[Exercise instructions]: Please show each line of the material below that contains the word "Open". Letter case counts.

..............................

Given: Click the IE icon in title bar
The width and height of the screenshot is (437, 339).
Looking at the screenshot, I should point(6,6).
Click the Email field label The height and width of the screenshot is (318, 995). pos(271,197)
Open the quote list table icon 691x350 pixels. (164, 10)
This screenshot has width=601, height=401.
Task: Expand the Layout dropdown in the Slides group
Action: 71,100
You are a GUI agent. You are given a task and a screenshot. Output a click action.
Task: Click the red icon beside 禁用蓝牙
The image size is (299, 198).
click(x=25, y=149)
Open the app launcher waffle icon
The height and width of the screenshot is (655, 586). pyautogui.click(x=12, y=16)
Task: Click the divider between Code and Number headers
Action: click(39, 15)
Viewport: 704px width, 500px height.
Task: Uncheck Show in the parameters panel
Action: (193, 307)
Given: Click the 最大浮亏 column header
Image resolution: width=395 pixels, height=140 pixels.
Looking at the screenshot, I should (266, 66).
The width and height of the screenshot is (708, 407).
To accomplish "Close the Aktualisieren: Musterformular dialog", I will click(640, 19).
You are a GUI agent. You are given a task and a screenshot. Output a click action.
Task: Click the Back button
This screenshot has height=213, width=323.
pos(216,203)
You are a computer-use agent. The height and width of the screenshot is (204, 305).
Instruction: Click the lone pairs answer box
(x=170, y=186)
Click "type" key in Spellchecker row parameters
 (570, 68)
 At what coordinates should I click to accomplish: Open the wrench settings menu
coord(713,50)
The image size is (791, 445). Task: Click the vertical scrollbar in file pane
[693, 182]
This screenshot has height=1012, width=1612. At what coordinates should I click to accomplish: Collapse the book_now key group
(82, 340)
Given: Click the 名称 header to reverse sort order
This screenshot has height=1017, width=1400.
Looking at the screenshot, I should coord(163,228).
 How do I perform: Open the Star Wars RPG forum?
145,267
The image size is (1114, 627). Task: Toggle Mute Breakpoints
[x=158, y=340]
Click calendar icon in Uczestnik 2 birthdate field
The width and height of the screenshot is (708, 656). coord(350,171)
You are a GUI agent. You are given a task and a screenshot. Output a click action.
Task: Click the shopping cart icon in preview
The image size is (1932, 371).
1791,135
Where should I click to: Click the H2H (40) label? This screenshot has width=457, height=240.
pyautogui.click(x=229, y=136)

..............................

[Complete answer]:
Open the quote list table icon 691x350 pixels. (164, 10)
Open the app launcher waffle icon
 At what coordinates should I click to accomplish: Open the wrench settings menu
 How do I perform: Open the Star Wars RPG forum?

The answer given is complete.